— begin Page text —

Yes Elu I agree, but the point is if Sam would finally give into temptation or if h would have the power to cast the ring into Mount Doom. I believe that, if Frodo had trully died, Sam would have the power to cast the ring and would resist to temptation. Also, if Gollum hadn't appeared, Sam would try to take the ring from Frodo and trough it into the volcano. But I don't know what he would do if he had the ring so much time as Frodo.


----------



## Elu Thingol (Jun 12, 2002)

Well its a nice thought but not realisitic, Tolkien says anyone who uses the ring will be corrupted. Also, if Gollum had not saved the day in Mount Doom, I believe once Frodo was corrupted that he would have killed any threat to him including Sam.


----------



## Lantarion (Jun 12, 2002)

That is a frightening thought, Frodo killing Sam. Or killing full stop! 
Yes alright, I apologize Ulairi, but you do have a tendency to lightly provoke people who express a little ignorance. But it's all good.  I'll read posts more carefully from now on, if it's any consolation.
But I suppose Sam would give in eventually, as anybody would. It's quite unthinkable to have Sam going insane, though, and any evidence to prove him strong enough to resist the Ring would be welcome.


----------



## Beorn (Jun 12, 2002)

> _Originally posted by Ulairi _
> *Which has already clearly been pointed out Ponti, read a few posts buddy! *



Funny you should say this Ulairi, because I remember one occasion where you completely skipped half of my post and started saying tsk tsk tsk to me....I know you've done this somewhere else too, but I can't remember...


----------

— end Page text —
— begin Excerpted data —

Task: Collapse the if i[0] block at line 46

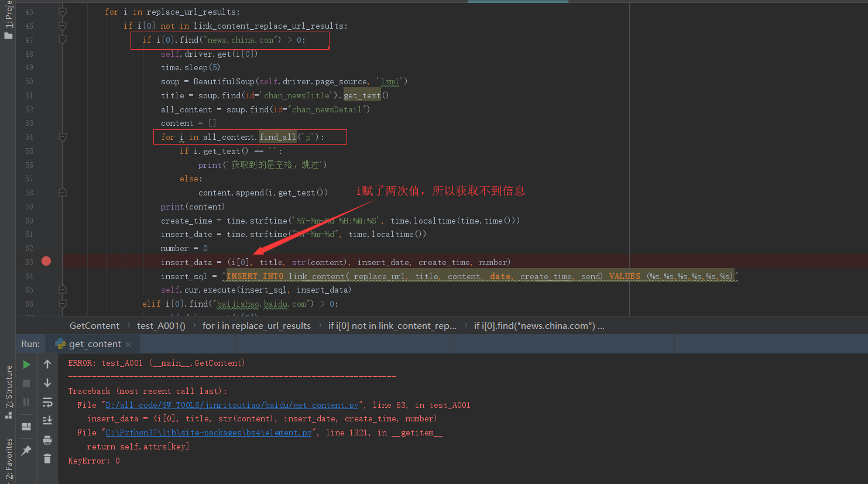Action: pyautogui.click(x=63, y=26)
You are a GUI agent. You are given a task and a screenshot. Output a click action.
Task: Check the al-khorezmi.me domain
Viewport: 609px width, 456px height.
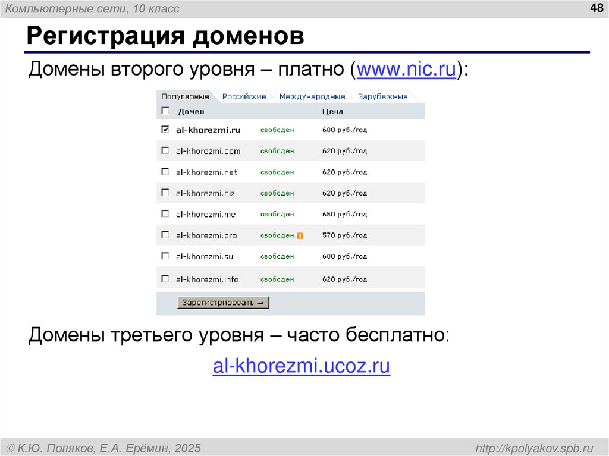pos(165,214)
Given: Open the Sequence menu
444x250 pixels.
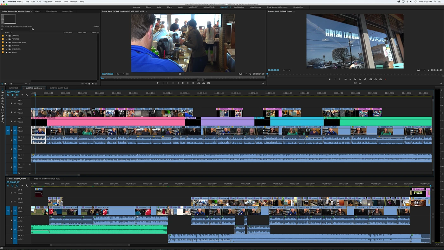Looking at the screenshot, I should tap(48, 2).
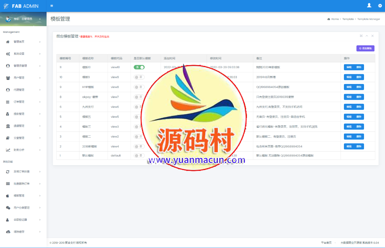The width and height of the screenshot is (385, 248).
Task: Click the gears icon for 系统设置
Action: [x=8, y=54]
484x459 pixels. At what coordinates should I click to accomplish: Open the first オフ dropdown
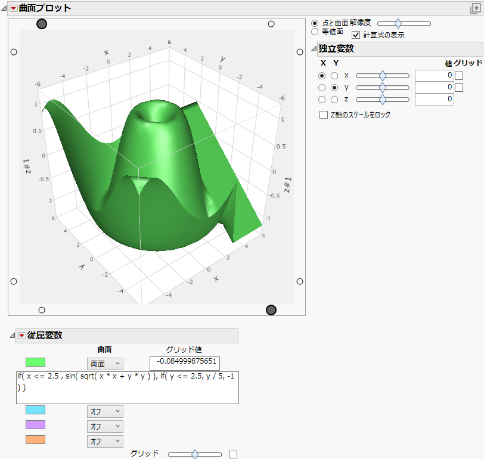tap(105, 411)
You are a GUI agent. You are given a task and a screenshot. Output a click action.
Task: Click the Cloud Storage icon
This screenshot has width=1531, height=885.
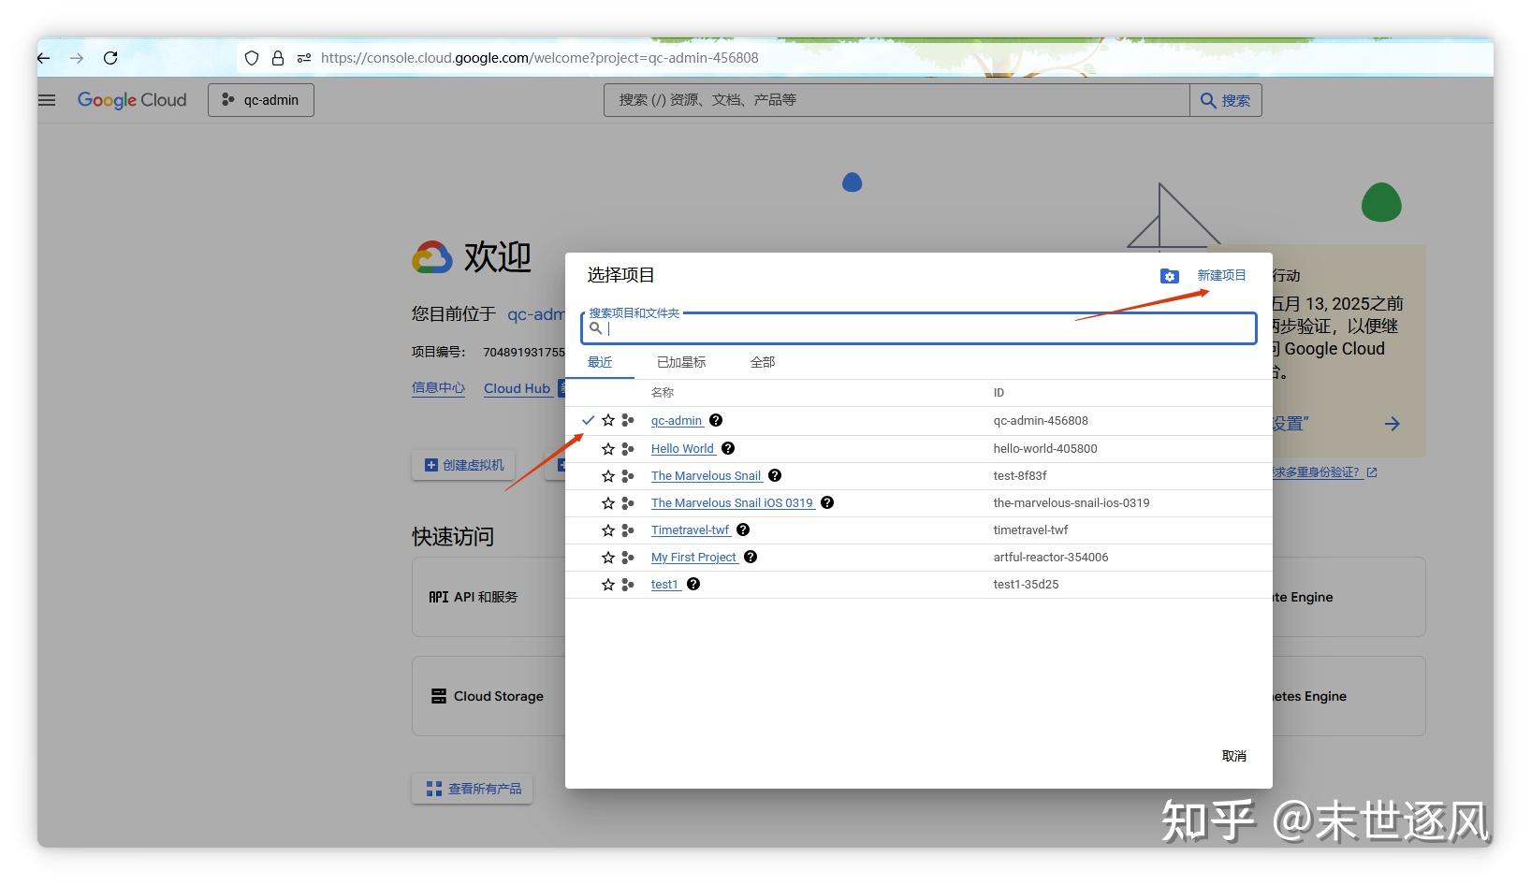pos(438,695)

— end Excerpted data —

▸ **Directive A**
In the forum thread, what does Elu Thingol say Tolkien states about anyone who uses the ring?
▸ **Directive B**
Copy out the listing from its first line up to and including the line with "Action: [x=8, y=54]", leaving out the pictures.
The forum thread and the listing were taken from unrelated sources.

▸ **Correct result A**
Anyone who uses the ring will be corrupted.

▸ **Correct result B**
Task: Collapse the if i[0] block at line 46

Action: pyautogui.click(x=63, y=26)
You are a GUI agent. You are given a task and a screenshot. Output a click action.
Task: Check the al-khorezmi.me domain
Viewport: 609px width, 456px height.
pos(165,214)
Given: Open the Sequence menu
444x250 pixels.
Looking at the screenshot, I should tap(48, 2).
The width and height of the screenshot is (385, 248).
Task: Click the gears icon for 系统设置
Action: [x=8, y=54]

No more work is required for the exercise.